Nonobstant la fermeture des lieux publics destinés à accueillir les victimes et la nécessaire réorganisation du travail des agents chargés de leur suivi, la continuité de ce service public n’est pas rompue. [3]

Grâce à la mobilisation de tous les acteurs de l’aide aux victimes – notamment le service de l’accès au droit et à la justice et à l’aide aux victimes du ministère de la justice et le réseau associatif France Victimes- toutes les victimes pourront bénéficier d’un accueil téléphonique – via le 116006- et d’une orientation efficiente vers les acteurs judiciaires, en cas de besoin.

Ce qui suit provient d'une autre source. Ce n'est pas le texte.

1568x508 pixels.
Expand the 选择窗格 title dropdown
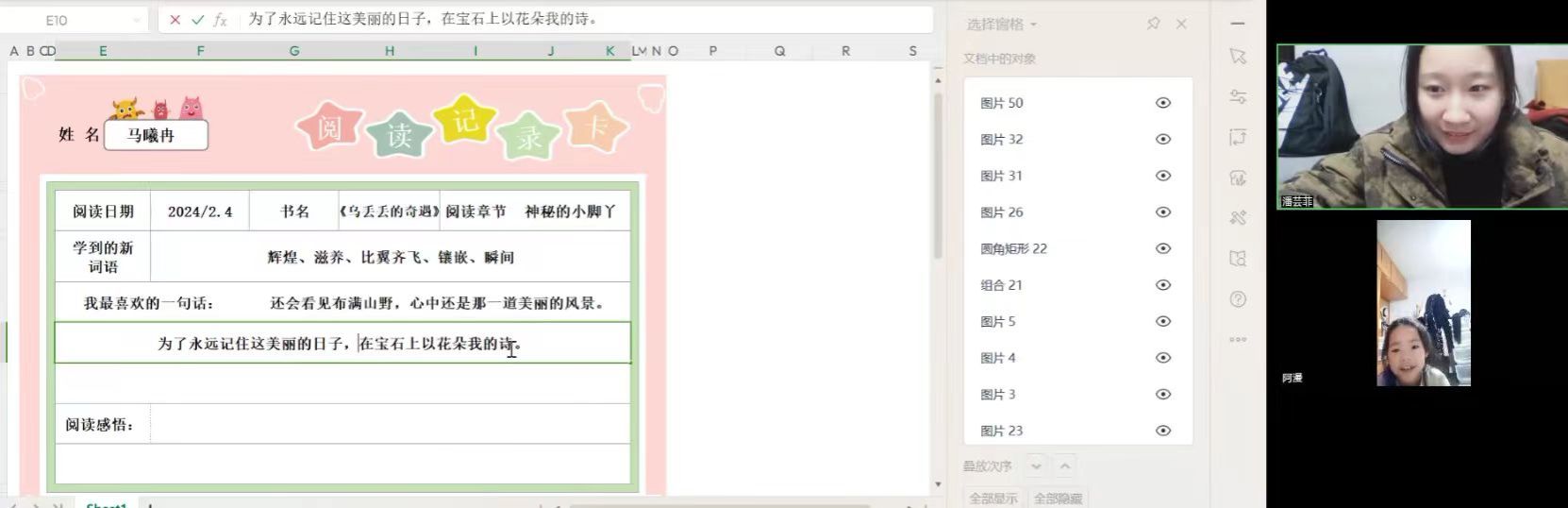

Ainsi donc, si la plate-forme arretonslesviolences.gouv.fr et le numéro d’appel 17 demeurent naturellement les contacts à privilégier en cas d’urgence, toute victime doit savoir qu’elle peut aussi compter sur un accueil personnalisé et une orientation spécifique, par le biais des associations travaillant en lien étroit avec l’ensemble des cours et tribunaux. (...)

Une diffusion des téléphones grave danger assurée (...)

Le soutien de l’application App’elles (..)

Ce système a été lancé en 2015 par Diariata N’Diaye- association Résonantes- pour aider les femmes victimes. Gratuite, cette application propose trois services : alerter, joindre les services d’urgences et informer.

Elle peut être téléchargée sur tout téléphone portable. (...)

Que le risque sanitaire –en raison des mesures de précaution qu’il impose- ne génère pas d’autres atteintes à la santé et à l’intégrité physique des personnes, celles que pourrait entraîner la cohabitation dans un contexte de violences conjugales ou intrafamiliales : tel est l’objectif, tel est le mot d’ordre ! Pour sa part, le ministère de la justice se mobilise pleinement à cette fin.